- _What to do_
Every line of the records below that has the word "width" should be copied.

- _Data shown_
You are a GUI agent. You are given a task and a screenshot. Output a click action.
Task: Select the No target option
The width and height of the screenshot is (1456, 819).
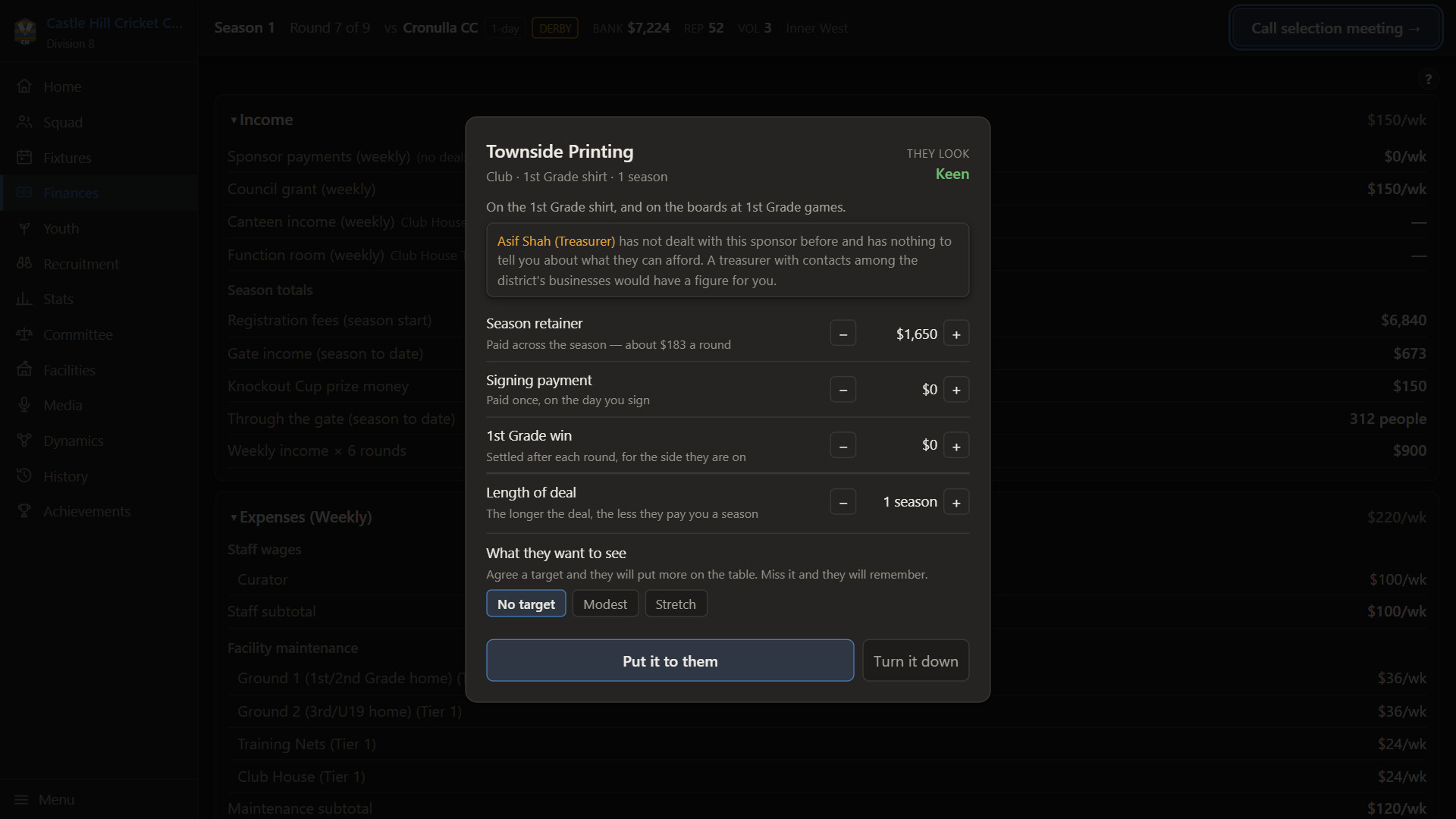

* * *

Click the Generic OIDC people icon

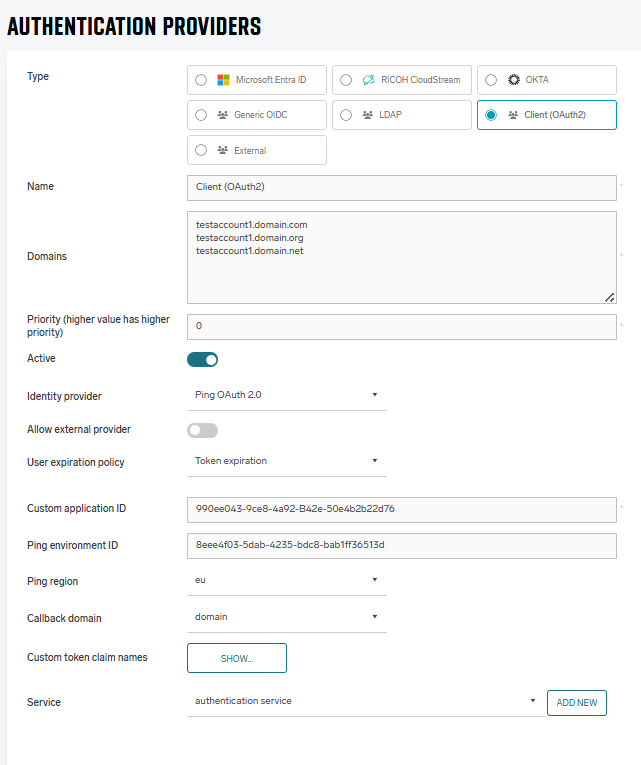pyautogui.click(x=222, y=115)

--

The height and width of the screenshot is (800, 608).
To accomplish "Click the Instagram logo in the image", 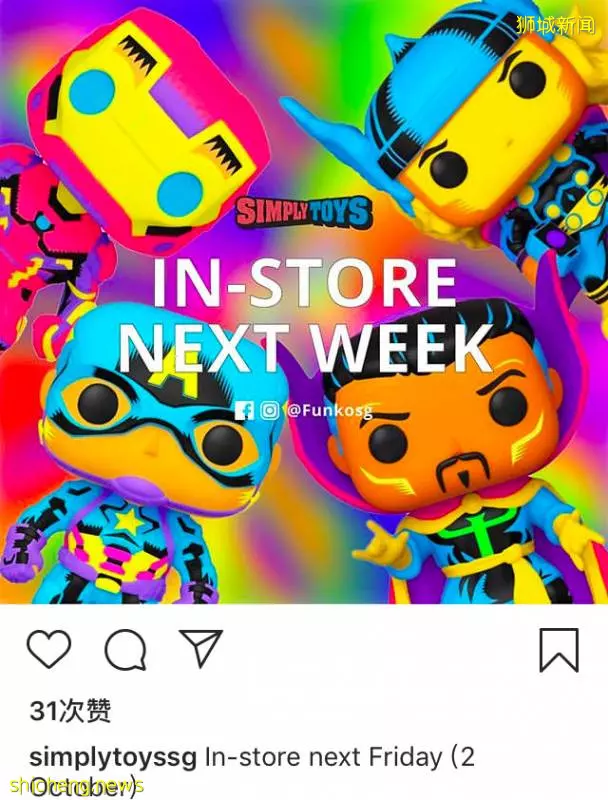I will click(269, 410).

- _Response to this task_
The width and height of the screenshot is (1456, 819).
The height and width of the screenshot is (800, 608).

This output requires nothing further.